(Exercise instructions): Scan the listing below and copy each line holding the word "dimensions".

(Dataset content):
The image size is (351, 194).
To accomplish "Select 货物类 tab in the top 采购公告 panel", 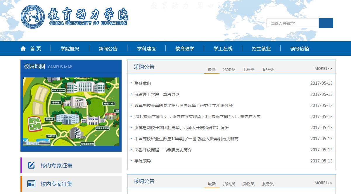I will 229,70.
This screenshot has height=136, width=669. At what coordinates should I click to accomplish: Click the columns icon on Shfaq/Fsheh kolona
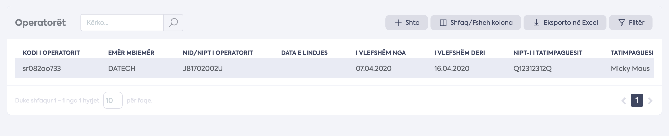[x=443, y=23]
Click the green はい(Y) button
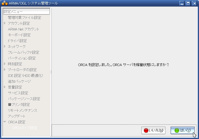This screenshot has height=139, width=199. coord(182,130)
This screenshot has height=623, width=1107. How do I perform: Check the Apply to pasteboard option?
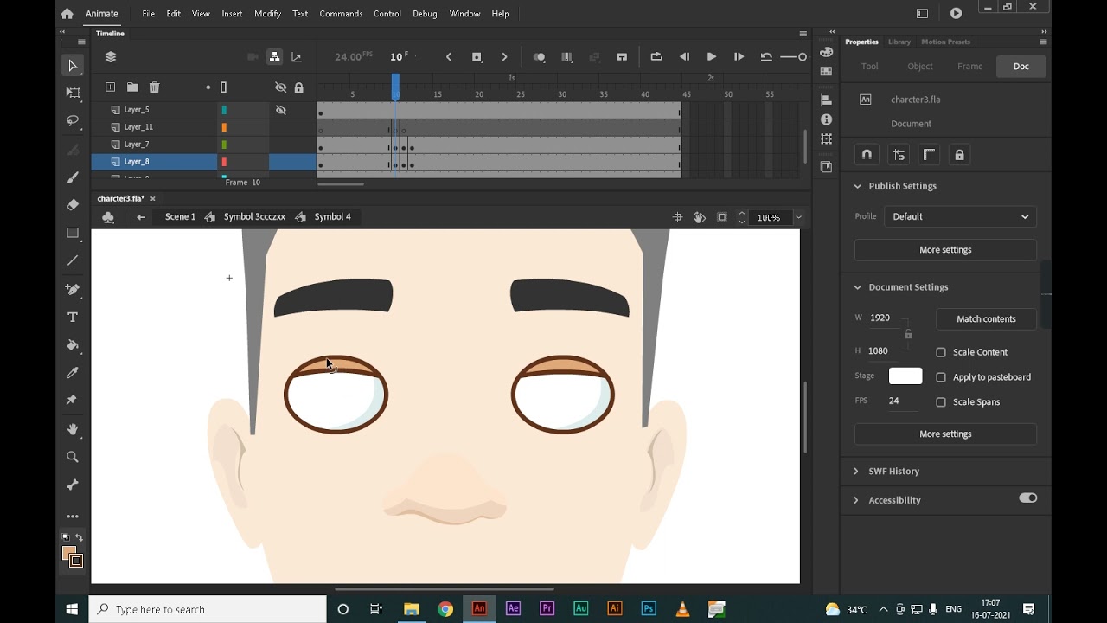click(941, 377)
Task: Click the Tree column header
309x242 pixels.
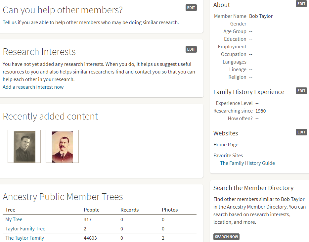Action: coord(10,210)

---

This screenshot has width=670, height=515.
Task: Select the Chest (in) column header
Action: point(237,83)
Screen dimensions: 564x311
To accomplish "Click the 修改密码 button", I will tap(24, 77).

--

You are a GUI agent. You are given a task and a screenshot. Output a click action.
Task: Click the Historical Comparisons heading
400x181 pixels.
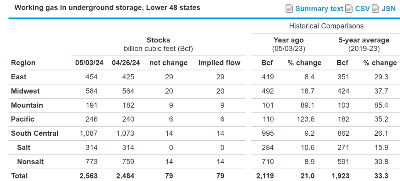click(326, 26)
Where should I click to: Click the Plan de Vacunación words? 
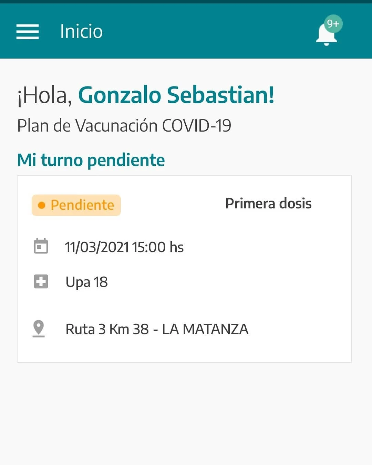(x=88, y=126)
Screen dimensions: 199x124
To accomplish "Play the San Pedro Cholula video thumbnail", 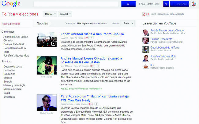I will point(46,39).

(Result below):
Screen dimensions: 564x311
Screen dimensions: 199x124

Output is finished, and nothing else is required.